Skijoring Combines Cross-Country Skiing and Dog Sledding

Learn about the traditional cold-weather travel method of skijoring, which entails hooking sled dogs up to cross-country skis.

| January/February 1982

As folks living in the rural areas of Snow Belt states know all too well, automobile travel can be downright impossible at times during the winter months when snow-packed and snow-drifted roads tend to be the rule rather than the exception. However, here in the bush country of Alaska, my sister Julie and I welcome heavy snowfalls. That's because once a good, thick, white blanket covers the ground, we can hitch up our sled dogs and begin another season of canine-powered cross-country skiing!

Skijoring — or skiing with the help of a pulling dog — combines some of the speed and the excitement of alpine schussing (downhill skiing) with the wide range of travel that's possible in ski touring. It's a fast and practical way to get about, too. When skijoring on an open trail towed by two or three dogs, I can easily cover over 40 miles a day. This allows me to enjoy the sport while running a trapline, toting groceries out to our isolated homestead or just exploring the countryside.

If you live in an area that's snow-covered for part of the year (and especially if you have a trainable canine or two roaming around the place), you might want to try your skill at this exhilarating Nordic sport.

Finding Gear for Skijoring

In order to outfit yourself for skijoring, you'll need to purchase (or borrow) a pair of sturdy and easily maneuverable cross-country skis and bindings, as well as comfortably fitting cross-country ski boots (poles just seem to complicate matters, so I never use them). I've found that wooden recreational-type touring skis with standard three-pin toe bindings hold up fairly well and I prefer unlined boots that can dissipate foot perspiration to fur-cushioned ones.

If you're new at skijoring, you'd be wise to consult a good book on cross-country skiing for information about the various types of equipment.

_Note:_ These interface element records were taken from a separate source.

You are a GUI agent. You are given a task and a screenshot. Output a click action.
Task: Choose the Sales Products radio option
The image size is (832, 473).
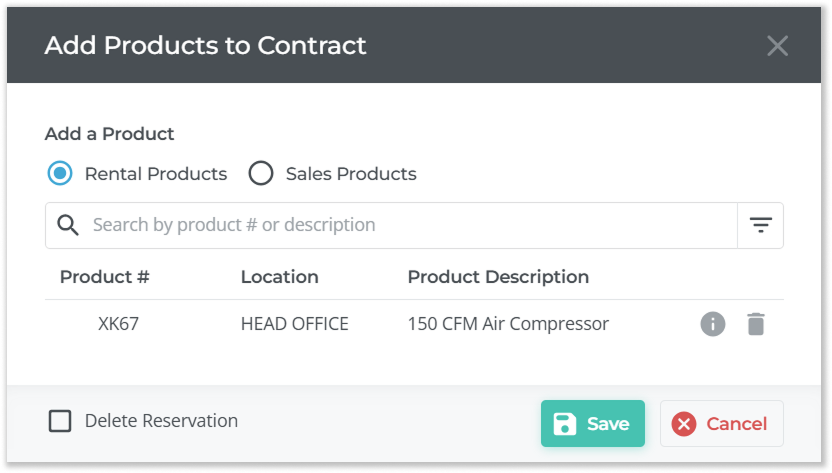261,173
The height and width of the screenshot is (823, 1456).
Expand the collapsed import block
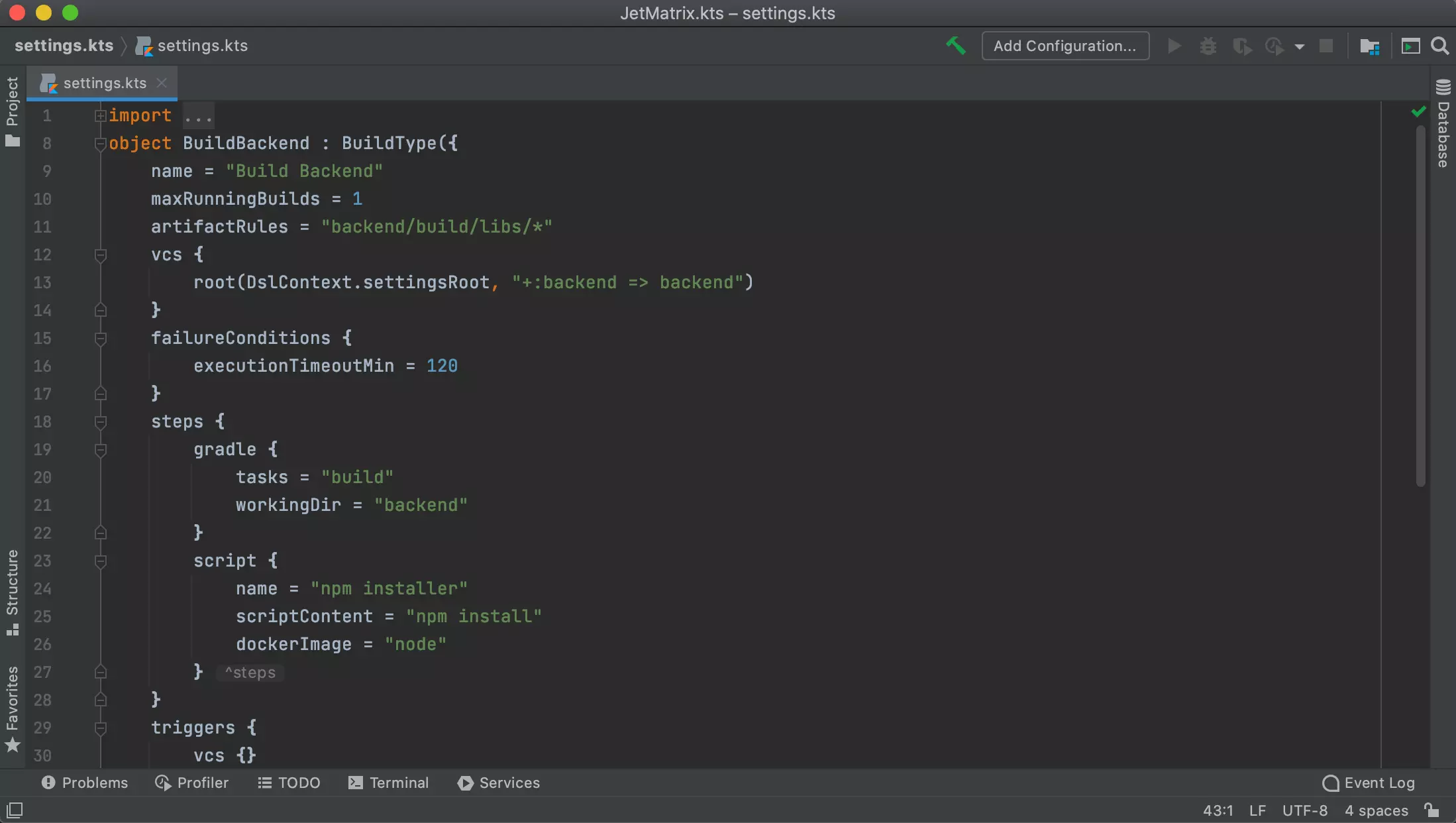(100, 116)
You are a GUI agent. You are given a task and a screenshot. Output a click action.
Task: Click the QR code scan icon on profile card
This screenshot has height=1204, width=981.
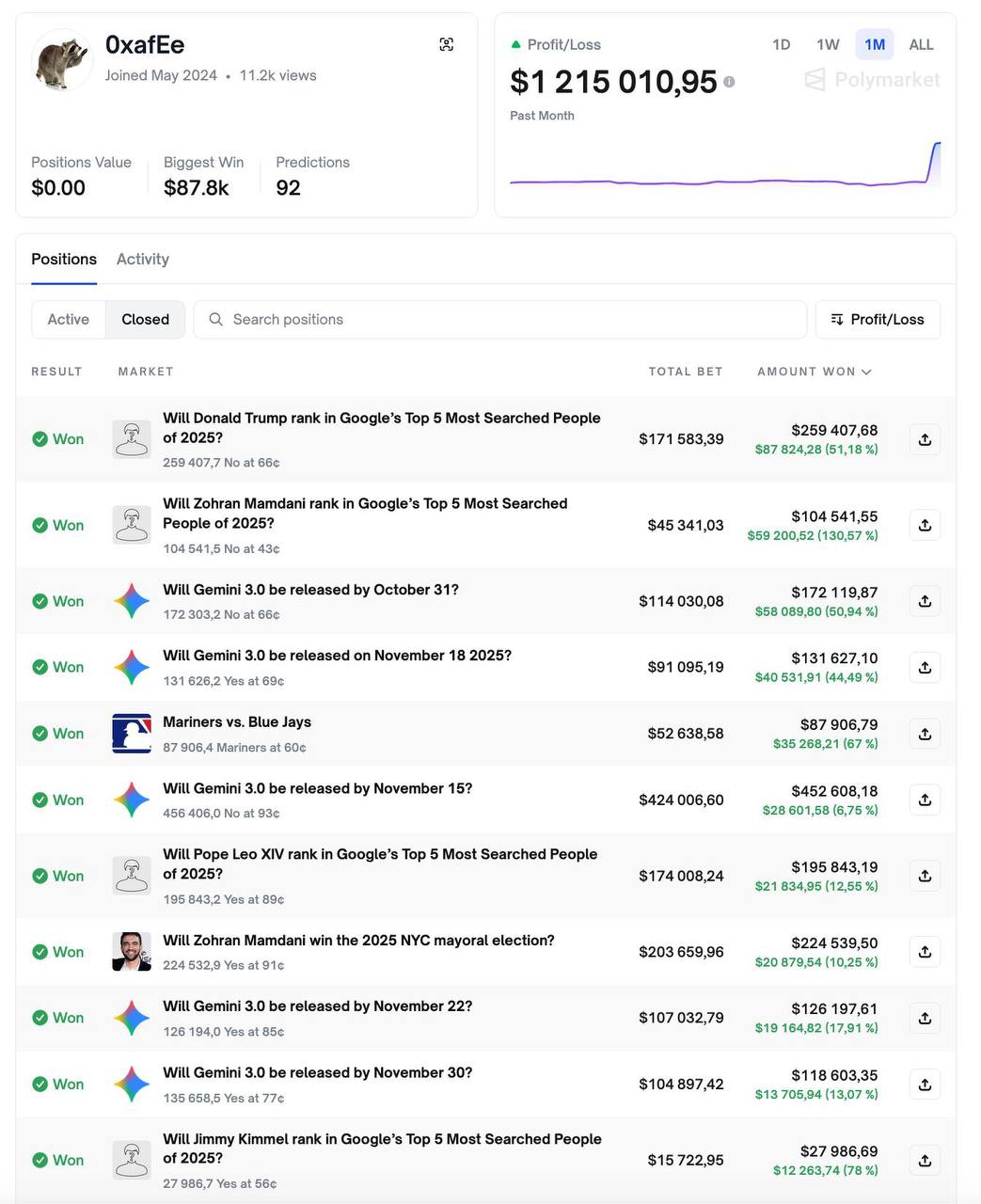pyautogui.click(x=447, y=44)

Then rent several different makes of gear (your choices will include wooden, fiberglass, waxed and waxless skis) before deciding on a particular brand or style.

Other accessories that will come in handy on a skijor outing include snow goggles or sunglasses (to guard your eyes against glare), gaiters (for keeping your legs and boots from packing with snow) and a waistpack or a rucksack (pick one that "wears" comfortably and rests snugly against your body so that your balance won't be upset by the added load) in which to stow ski wax, a first aid kit, trail maps and a compass and a lunch or snack.